Social and cultural history has documented the lives of individual women who defied the gendered conventions of their times, adopted masculine clothing and/or engaged in gendered non-conformist behavior in Anglo-American and European contexts from the eighteenth to the early twentieth century. Rigorous scholarly approaches to archival material have tended to challenge trans-historical claims of stable forms of female masculinity across time. Assumed relations of equivalence and translatability between and across culturally specific practices relating to female masculinity have also appeared suspect.

Key to the development of innovative conceptual trajectories on female masculinity in interdisciplinary academic gender studies are critical readings and sociocultural analyses of Radclyffe Hall’s novel The Well of Loneliness (1928). In a pioneering essay, anthropologist Esther Newton (2000 [1984]) notes that Hall’s novel constitutes a central reference for paradigmatic imaginings of female masculinity in the twentieth century, and the ground for the entrenchment and popularization of a relation between female masculinity and lesbianism.

In a groundbreaking study, Halberstam (1998) challenges psychoanalytic readings and proposes instead that unhinging the relation between masculinity and men may yield important insights into the social and cultural production of masculinity. This theoretical move reveals a spectrum of female masculine-inflected subject positions that historically have included the Androgyne, the Tribade and the Female Husband and that in mid- to late twentieth-century Anglo-American contexts comprise soft butch, butch, stone butch and transbutch identities, the youthful exuberance of tomboys and the parodic performances of drag kings (Halberstam 1998).
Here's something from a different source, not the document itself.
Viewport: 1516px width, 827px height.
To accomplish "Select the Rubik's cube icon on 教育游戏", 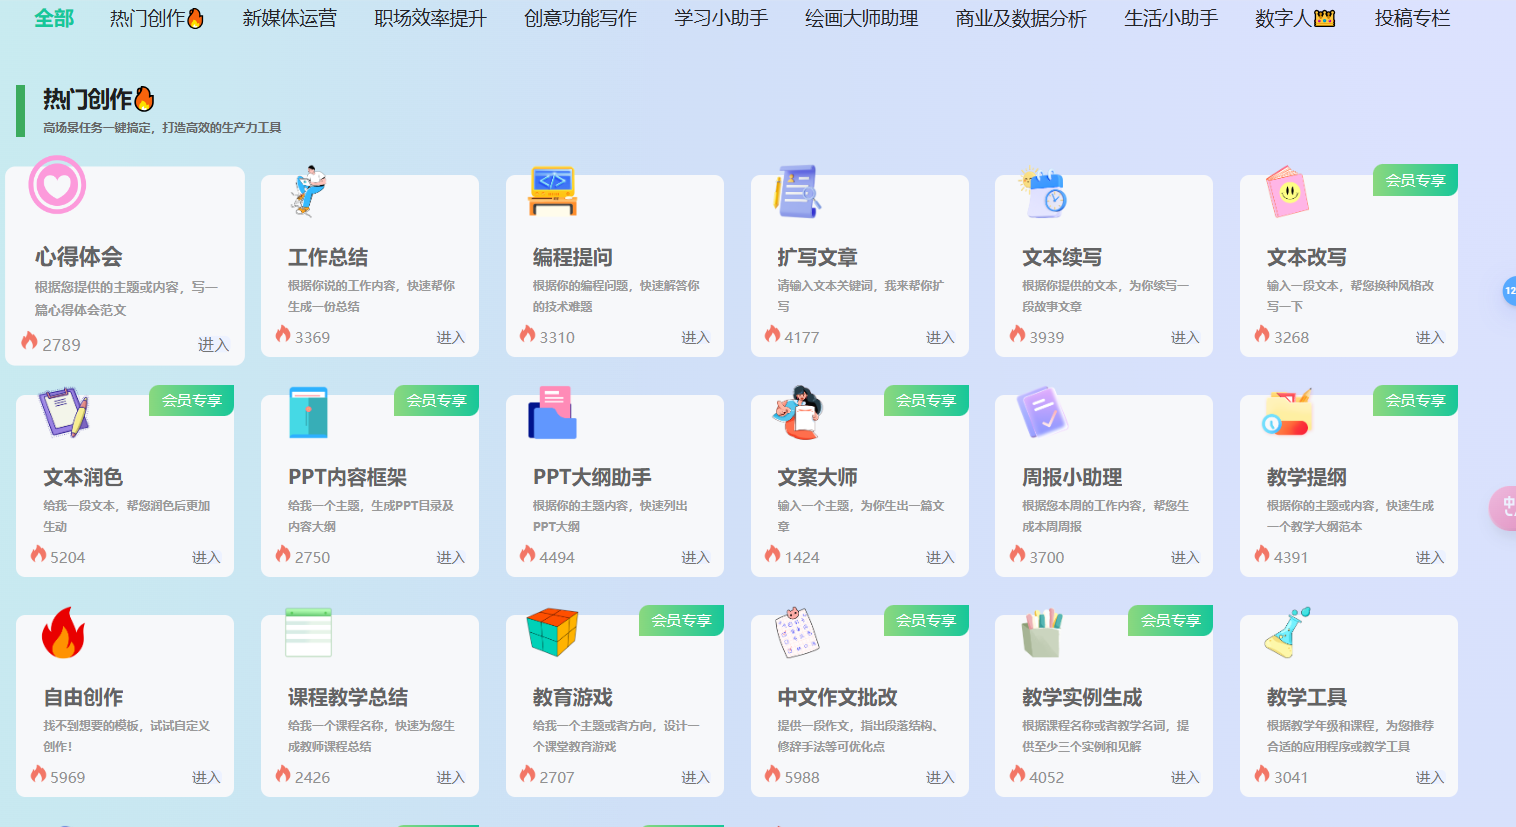I will [552, 632].
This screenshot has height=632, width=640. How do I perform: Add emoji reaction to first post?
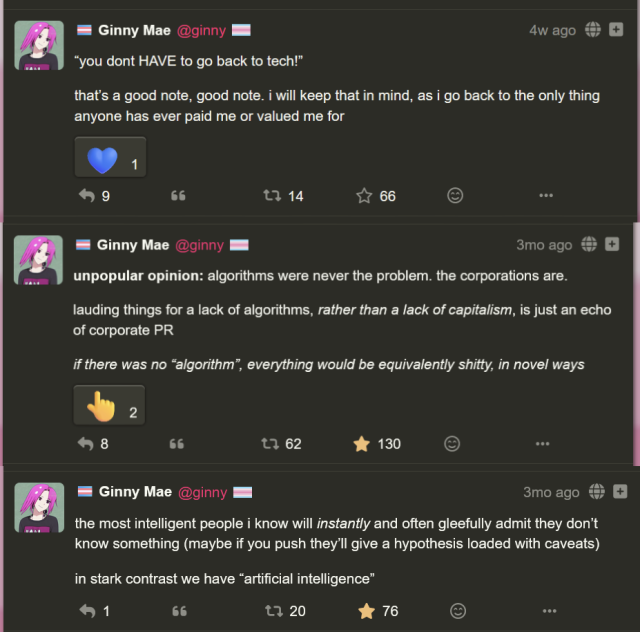455,196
In urban lesbian of color gender-non-conformist communities in the USA, ”stud” and ”aggressive” are terms which currently refer to masculine identifications which may or may not be coextensive with a lesbian identity.

Building on Rubin’s (1992: 467) classic definition of butch as ”a category of lesbian gender that is constituted through the deployment and manipulation of masculine gender codes and symbols,” Halberstam (1998) aligns her spectrum of gender identifications of female masculinities firmly with lesbianism.

In relation to the future of female masculinity studies, queer theory and critical race studies perspectives should be noted. They hold great potential, as they can trouble academic and popular associations between female masculinity and lesbianism analytically, leading to an understanding of transgender queer and female ”nonlesbian” (Carter 2005) masculinities. A sustained consideration of the ways in which imaginings, practices and experiences of female masculinity are mediated by class, race and, crucially, racism is long overdue, as is an analysis that addresses the ways in which aesthetic, social and cultural categories may function ethnographically. This confirms the importance of investigating the complexities of social taxonomies of female virility and masculine experience, their contexts and meanings in everyday life.

Bibliography:

  1. Carter, J. (2005) On mother-love: history, queer theory, and nonlesbian identity. Journal of the History of Sexuality 14 (1/2): 107—38.
  2. Halberstam,    (1998)   Female   Masculinity. Duke University Press, Durham, NC, and London.
  3. Newton, E. (2000) Margaret Mead Made Me Gay: Personal Essays, Public Ideas. Duke University Press, Durham, NC, and London.
  4. Rubin, G. (1992) Of catamites and kings: reflections on butch, gender, and boundaries. In Nestle, J. (ed.), The Persistent Desire: A Femme-Butch Reader. Alyson Publications, Boston, MA.